L'article 18 punit l'outrage fait à personne chargée d'une mission de service public de six mois de prison et d'une amende de 50 000 F (alors que seule l'amende était jusqu'à présent encourue) et l'outrage fait à personne dépositaire de l'autorité publique d'un an de prison et de 100 000 F d'amende.
Ces trois dispositions, qui aggravent fortement la sévérité des sanctions pénales, sont manifestement disproportionnées au trouble causé par les infractions qu'elles sanctionnent : sept ans d'emprisonnement pour des violences légères, deux ans de prison pour des menaces, un an de prison pour une injure lancée à un fonctionnaire de police, tout cela est si lourd que l'on peut se demander si l'application de la loi déférée est envisageable dans la réalité de la société française actuelle et, à supposer que des dizaines de milliers de personnes qui profèrent de tels outrages dans les quartiers dits « sensibles » puissent être vraiment condamnées aux peines prévues par la loi déférée et que le système pénitentiaire soit en état d'accueillir pareil surcroît de pensionnaires pour de telles durées, il est évident que le trouble qui résulterait de ce traitement pénal de choc de la situation desdits quartiers serait infiniment supérieur à celui que la loi déférée prétend sanctionner.
En ce sens, les dispositions en cause, auxquelles s'ajoutaient dans le projet initial plusieurs aggravations si nettement plus invraisemblables de la sévérité des peines que même la majorité sénatoriale s'en est aperçue et a jugé préférable de prévenir la censure, sont toutes trois entachées de violation manifeste du principe constitutionnel de nécessité et de proportionnalité des peines. Il suffit pour s'en convaincre de constater que le président de la commission des lois du Sénat lui-même a pu considérer qu'elles ne présentaient pas d'intérêt particulier, qu'elles n'avaient qu'une « valeur symbolique » alors qu'« on n'arrête pas la violence avec des symboles » On ne saurait mieux établir l'absence de nécessité de ces lourdes aggravations de peines dont aucun juge répressif en France n'a jamais prononcé le maximum existant jusqu'à présent.

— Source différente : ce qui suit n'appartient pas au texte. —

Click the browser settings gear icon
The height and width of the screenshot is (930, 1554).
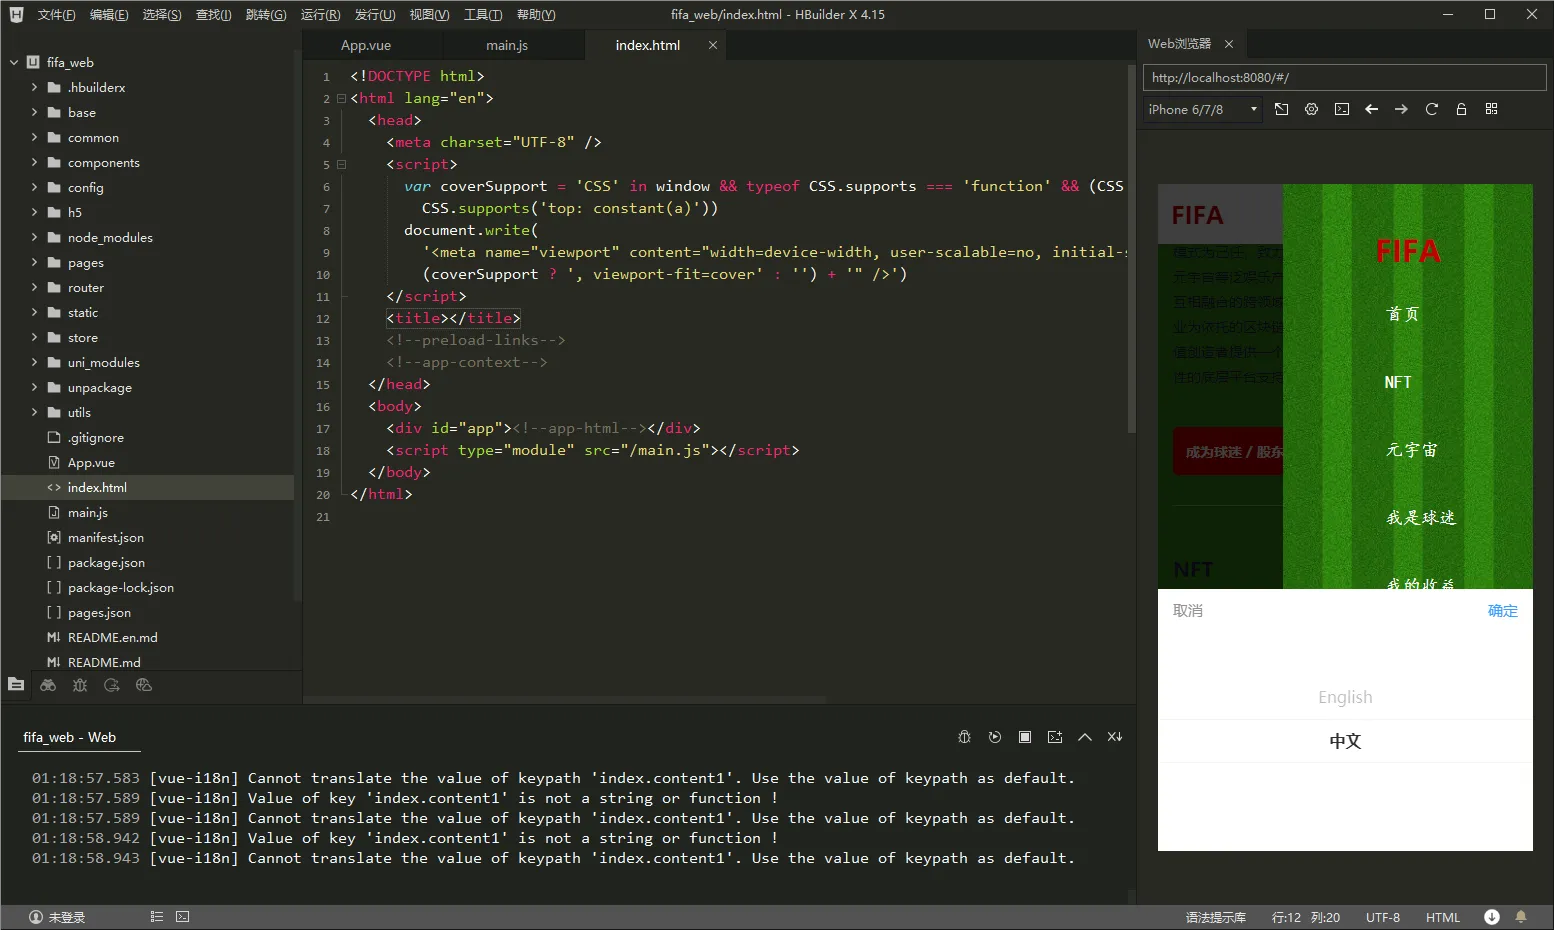(x=1311, y=109)
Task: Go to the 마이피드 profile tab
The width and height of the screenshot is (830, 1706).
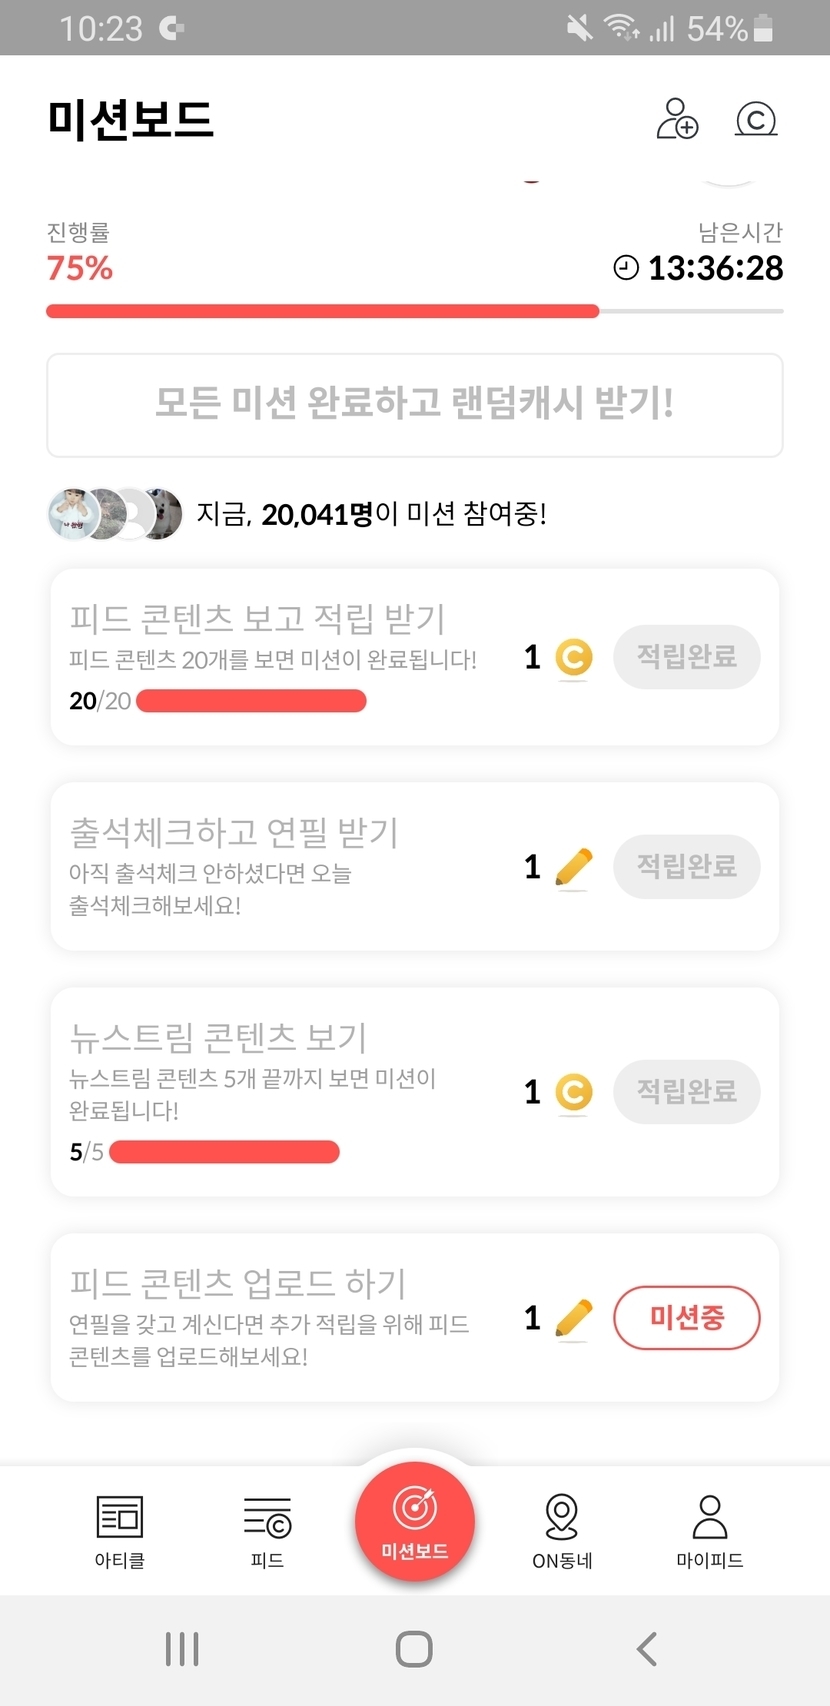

V : Sur l'article 23 A de la loi déférée
Cet article, qui résulte d'un amendement gouvernemental, exempte de la peine de cinq ans d'emprisonnement prévue par l'article 21 de l'ordonnance du 2 février 1945 en cas d'aide directe ou indirecte à l'entrée ou au séjour irrégulier d'un étranger les ascendants ou descendants et le conjoint (sauf en cas de séparation de corps ou d'autorisation de résider séparément) de l'étranger tout en permettant de poursuivre ces proches pour complicité d'entrée et de séjour irrégulier, cette entrée et/ou ce séjour étant punis par l'article 19 de l'ordonnance d'un an d'emprisonnement.
En refusant d'adopter un amendement qui exemptait identiquement les frères et s urs et le concubin ou la concubine, le législateur a entaché la loi déférée d'une rupture manifeste d'égalité devant la loi pénale : à l'évidence, ces personnes, tout aussi proches de l'étranger que celles qui sont exemptées par la loi déférée, ont à son égard le même devoir de solidarité familiale (par exemple, lorsque le foyer de concubins a des enfants) et doivent donc bénéficier de la même exception à la sanction en cause.
Au surplus, l'immunité familiale qui existe d'ores et déjà en cas d'hébergement d'un proche parent criminel s'applique aussi aux frères et s urs. Le devoir d'humanité revendiqué par le garde des sceaux lors de la défense de son amendement ne se laisse ainsi diviser ni proche parent par proche parent ni infraction par infraction. Le caractère discriminatoire de la disposition déférée n'en est que plus clairement établi.
C'est pour l'ensemble de ces raisons que les députés soussignés ont l'honneur de vous demander, en application du deuxième alinéa de l'article 61 de la Constitution, de déclarer non conforme à celle-ci la loi qui vous est déférée, et en particulier les articles 1er, 7, 7 quater, 12, 16, 18 et 23 A.
Nous vous prions d'agréer, Monsieur le président, Madame et Messieurs les conseillers, l'expression de notre haute considération.